How to request accesstoken with Resource Owner Password grant when MFA enabled

When I enabled the MFA Gurdian Push Notification. The Resource Owner Password grant to request access token is no longer work as it will return an error mfa_required and a mfa_token. I have followed the documentation in But I got stuck when I request the MFA challenge API, I always got the error “the user is not enrolled”. My goal here is that I need to get the access token using Resource Owner Password grant with MFA enabled.

The error in question is expected if the end-user that is associated with the credentials being exchanged did not complete the enrollment before the exchange is started. This point is listed in the pre-requisites section of the documentation you linked to.

From you description it is not clear if you already ensured that the end-user completed enrollment before and you’re still experiencing an issue or if you just enabled the requirement for MFA and proceeded to do the resource owner password credentials grant. If you’re in the second situation then completing enrollment through an interactive flow (hosted login page) should resolve the issue; if on the other hand the end-user has an enrollment already if you can update the question with the series of steps required to reproduce the issue and a summary of the configuration you have then that would be great.

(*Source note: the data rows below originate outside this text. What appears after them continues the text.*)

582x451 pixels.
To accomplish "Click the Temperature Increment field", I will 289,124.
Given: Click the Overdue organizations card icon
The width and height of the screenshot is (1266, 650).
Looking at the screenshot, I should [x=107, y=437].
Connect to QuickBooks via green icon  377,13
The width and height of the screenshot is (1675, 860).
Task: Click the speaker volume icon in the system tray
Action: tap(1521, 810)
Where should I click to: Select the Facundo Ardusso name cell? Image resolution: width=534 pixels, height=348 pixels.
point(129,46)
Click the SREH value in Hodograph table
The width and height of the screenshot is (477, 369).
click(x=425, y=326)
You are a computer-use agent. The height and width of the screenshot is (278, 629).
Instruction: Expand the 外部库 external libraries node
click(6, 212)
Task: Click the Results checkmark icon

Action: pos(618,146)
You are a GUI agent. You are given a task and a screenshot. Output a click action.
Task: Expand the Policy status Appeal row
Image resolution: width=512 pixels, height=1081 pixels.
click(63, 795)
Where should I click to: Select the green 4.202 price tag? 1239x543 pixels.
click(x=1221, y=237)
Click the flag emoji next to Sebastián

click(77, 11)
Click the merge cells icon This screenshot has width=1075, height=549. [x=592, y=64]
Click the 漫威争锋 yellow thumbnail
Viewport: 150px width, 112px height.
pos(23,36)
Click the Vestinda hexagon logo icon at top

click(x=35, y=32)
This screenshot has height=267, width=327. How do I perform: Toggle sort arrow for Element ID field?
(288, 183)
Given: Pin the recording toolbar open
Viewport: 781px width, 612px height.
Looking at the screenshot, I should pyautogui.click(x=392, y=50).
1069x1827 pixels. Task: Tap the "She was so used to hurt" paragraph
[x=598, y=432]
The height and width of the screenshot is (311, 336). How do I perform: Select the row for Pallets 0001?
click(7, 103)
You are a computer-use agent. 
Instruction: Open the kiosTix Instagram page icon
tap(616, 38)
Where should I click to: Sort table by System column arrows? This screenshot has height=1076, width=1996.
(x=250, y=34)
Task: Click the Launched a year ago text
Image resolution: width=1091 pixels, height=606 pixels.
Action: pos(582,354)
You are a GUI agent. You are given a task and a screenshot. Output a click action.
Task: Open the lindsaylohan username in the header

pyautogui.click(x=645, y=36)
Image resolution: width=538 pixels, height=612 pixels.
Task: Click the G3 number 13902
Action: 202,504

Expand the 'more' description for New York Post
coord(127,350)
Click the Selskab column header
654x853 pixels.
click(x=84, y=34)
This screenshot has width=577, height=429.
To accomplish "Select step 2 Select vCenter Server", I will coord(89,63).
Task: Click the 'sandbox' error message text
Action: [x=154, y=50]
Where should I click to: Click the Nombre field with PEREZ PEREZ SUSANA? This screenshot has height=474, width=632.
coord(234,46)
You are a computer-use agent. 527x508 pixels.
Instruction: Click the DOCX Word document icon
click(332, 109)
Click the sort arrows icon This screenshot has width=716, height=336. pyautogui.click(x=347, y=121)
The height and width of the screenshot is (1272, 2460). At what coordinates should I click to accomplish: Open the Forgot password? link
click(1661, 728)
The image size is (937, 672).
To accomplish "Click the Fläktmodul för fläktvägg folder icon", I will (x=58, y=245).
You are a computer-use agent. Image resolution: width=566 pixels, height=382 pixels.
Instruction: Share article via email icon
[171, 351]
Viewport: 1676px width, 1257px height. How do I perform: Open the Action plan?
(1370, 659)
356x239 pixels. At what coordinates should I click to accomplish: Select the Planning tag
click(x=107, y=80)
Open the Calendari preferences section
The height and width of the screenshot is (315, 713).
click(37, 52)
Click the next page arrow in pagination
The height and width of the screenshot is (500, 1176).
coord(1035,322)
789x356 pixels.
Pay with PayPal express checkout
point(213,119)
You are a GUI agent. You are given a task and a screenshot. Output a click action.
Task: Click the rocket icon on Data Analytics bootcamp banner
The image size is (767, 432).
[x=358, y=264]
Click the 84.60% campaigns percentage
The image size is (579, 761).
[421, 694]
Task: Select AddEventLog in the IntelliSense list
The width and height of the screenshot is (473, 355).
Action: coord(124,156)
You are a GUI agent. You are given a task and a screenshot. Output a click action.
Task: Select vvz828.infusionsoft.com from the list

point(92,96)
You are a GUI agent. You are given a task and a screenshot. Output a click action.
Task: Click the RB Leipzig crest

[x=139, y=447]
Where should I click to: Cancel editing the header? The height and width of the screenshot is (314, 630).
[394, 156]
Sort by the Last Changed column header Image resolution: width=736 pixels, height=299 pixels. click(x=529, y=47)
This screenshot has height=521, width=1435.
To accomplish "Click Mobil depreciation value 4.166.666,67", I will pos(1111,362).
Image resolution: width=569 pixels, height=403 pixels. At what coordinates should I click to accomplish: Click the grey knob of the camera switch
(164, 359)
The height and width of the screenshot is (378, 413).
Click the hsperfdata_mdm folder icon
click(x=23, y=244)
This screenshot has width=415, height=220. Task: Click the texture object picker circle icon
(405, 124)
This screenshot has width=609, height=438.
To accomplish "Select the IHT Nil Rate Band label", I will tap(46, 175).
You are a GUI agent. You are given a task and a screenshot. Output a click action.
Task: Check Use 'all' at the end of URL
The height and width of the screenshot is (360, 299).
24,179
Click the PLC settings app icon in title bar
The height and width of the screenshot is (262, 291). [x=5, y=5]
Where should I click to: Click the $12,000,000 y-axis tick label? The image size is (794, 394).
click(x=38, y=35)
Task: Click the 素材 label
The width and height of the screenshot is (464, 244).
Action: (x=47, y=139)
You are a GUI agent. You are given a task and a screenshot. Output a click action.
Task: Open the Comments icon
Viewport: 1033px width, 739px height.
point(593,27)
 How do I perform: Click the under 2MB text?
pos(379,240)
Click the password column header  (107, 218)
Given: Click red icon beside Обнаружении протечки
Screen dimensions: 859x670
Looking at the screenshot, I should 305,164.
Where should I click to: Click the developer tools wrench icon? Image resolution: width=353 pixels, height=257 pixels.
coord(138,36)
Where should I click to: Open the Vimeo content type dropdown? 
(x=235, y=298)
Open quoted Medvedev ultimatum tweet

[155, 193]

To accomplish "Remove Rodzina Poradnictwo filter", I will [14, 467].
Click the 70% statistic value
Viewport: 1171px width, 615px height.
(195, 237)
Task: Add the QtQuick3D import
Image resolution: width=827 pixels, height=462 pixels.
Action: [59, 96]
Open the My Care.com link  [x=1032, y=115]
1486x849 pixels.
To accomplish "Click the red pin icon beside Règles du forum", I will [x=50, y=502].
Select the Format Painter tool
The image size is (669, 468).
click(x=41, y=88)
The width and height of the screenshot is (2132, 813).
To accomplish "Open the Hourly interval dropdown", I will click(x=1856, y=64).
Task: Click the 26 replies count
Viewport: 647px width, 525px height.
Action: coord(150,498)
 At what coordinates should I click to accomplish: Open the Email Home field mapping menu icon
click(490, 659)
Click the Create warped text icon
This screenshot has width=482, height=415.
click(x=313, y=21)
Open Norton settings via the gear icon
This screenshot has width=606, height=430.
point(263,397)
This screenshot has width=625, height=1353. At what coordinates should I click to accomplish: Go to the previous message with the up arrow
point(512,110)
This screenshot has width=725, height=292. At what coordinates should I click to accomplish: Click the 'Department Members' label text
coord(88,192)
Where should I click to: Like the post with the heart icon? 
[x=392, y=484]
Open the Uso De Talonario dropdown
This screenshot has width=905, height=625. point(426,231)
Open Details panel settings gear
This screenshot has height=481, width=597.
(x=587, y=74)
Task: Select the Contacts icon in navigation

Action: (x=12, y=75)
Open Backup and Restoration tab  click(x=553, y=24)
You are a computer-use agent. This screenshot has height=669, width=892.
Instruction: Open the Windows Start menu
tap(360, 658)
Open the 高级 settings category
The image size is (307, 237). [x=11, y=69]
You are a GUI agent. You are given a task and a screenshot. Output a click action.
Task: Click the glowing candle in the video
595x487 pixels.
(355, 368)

Thanks @jmangelo after I enrolled the user it worked.
Also Is there a way to allow some specified user to by pass the mfa?
for example : I want admin user can request the token using Resource Owner Password grant without asking for mfa. Is it possible?


I confess I never tried it, but there’s examples that show how to trigger MFA only on certain conditions so technically it should be possible to exclude forcing MFA on certain users. Having said that it could be argues that depriving MFA for certain users will reduce the security, in particular because you mention admin users.